I drive past their crosses each time I go home to visit my parents. They’ve become part of the landscape, their story tied to local folklore. This summer, the dam almost emptied. The depth of it makes my gut drop.

*

On Fathers Day in 2005, Robert Farquharson drove his car into a dam off the side of the Princes Highway, at the end of the Winchelsea overpass. His three young sons drowned, while Farquharson emerged from the incident unharmed. Helen Garner’s true-crime book This House of Grief follows Farquharson’s trial, and attempts to reconstruct the events preceding it.

It seemed appropriate to revisit the book this summer, in light of the resurgence of public debate about gendered family violence that has raged around the Damien Little murder-suicide, an event with obvious similarities to the Farquharson case.

Second time around, This House of Grief is no less gripping or emotional a read. It can be difficult to separate the writing from the event, or from the larger conversation surrounding it, but Garner’s narrative is a remarkable construction. She builds the backstory with a practiced hand, while following the case against Farquharson as it is established in court. Courtroom scenes are entwined with imagined reconstructions of the events preceding the crime; logistics and emotions are carefully balanced. The book’s structure is refined, the writing svelte, and yet, I couldn’t say I enjoyed it.

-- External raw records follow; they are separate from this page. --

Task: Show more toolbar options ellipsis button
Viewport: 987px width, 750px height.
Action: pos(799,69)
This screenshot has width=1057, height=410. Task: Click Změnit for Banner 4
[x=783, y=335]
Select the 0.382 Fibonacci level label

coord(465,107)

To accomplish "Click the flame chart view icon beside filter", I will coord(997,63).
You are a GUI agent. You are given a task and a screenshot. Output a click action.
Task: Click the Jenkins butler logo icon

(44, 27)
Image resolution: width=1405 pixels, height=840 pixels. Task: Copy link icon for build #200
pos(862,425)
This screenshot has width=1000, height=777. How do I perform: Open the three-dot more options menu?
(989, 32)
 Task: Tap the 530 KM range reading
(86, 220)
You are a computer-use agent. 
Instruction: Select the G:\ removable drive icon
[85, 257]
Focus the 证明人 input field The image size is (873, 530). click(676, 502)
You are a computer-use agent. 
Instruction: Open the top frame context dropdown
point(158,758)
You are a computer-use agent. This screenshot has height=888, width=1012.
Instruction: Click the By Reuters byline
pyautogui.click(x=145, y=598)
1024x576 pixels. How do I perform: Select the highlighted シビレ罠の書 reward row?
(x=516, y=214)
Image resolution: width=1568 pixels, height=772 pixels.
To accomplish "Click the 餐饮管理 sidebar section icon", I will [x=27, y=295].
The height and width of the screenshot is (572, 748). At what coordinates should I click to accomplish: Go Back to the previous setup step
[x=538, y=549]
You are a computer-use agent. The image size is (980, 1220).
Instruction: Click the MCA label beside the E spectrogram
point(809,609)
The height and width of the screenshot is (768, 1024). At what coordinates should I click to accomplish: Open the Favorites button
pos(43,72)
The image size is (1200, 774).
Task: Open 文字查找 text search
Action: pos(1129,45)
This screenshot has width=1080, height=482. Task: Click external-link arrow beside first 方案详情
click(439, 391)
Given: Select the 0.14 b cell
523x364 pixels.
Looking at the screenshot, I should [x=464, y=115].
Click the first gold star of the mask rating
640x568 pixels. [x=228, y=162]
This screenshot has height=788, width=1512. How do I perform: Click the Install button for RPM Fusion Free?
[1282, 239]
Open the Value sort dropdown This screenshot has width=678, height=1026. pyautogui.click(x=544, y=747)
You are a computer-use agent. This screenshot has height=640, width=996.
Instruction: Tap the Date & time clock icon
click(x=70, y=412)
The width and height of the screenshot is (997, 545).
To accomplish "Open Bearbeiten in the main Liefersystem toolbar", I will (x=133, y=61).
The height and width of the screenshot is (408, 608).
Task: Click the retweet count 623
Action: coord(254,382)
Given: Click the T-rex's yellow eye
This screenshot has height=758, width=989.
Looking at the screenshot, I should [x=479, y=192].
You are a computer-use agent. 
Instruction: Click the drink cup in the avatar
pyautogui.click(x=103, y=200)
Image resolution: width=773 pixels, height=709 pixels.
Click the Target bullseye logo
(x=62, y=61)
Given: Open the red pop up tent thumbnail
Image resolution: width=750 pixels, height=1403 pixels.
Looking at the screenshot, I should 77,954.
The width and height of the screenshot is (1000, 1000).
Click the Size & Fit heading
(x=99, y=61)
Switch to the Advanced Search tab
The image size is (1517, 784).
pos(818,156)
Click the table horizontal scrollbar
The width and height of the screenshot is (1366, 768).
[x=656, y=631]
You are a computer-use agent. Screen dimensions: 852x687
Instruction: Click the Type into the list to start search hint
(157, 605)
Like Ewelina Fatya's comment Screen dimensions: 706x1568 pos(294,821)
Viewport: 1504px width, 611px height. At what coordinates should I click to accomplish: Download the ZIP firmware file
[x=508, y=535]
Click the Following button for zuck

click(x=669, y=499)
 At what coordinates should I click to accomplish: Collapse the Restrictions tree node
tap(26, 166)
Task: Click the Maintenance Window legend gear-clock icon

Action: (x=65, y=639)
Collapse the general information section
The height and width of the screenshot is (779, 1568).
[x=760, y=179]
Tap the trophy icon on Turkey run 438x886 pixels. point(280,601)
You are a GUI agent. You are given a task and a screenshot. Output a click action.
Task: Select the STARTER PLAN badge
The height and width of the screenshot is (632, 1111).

I grew up in the Winchelsea-Colac area, a network of coastal and agricultural towns that are interdependent and uncompromisingly traditional. Jobs are limited to area-specific necessities, and are largely divided by gender: men are farmers, labourers, bakers and butchers; women are shop clerks, nurses and administrative assistants. The culture is characterised by a strong religious influence and the emphatic reinforcement of small-town stereotypes: football heroes, town bikes, bogans. Employment opportunities are limited, and most young people move to the cities. Those who stay settle down early, and start their own families.

Reading This House of Grief, I was struck by the uncommon intimacy of another’s writing, and another’s story, set against the backdrop of my own childhood and adolescence. Garner’s narrative wanders through spaces I have inhabited over many years. These places become semi-haunted, a retelling of someone else’s memory.

The book reads like a nightmare to me, with dread my constant companion. Familiar places and events are re-imagined, twisted into something alien: a surrealist landscape littered with well-known names and faces. The windswept terrain is recognisable, even recorded by a foreign perspective, but it is too close, too sharp, a painting where the colours are too bright for authenticity. The story refused to sit at arm’s length, the way most stories inevitably do – though I had been unaware of that comfortable distance until I was confronted by its absence.

As Garner acknowledges, she could only ever offer an outsider’s perspective, albeit an intuitive one. If art strives to give order to chaos, Garner, as the artist, attempts to draw the story’s threads together to create a feasible, even beautiful, narrative, one that offers a credible explanation for Farquharson’s crime. But that was not the reality of the event. Locals have lived the inverse of Garner’s tidy narrative. Farquharson’s crime exploded ordered lives into chaos; there were too many threads to count, and no explanation was sufficient.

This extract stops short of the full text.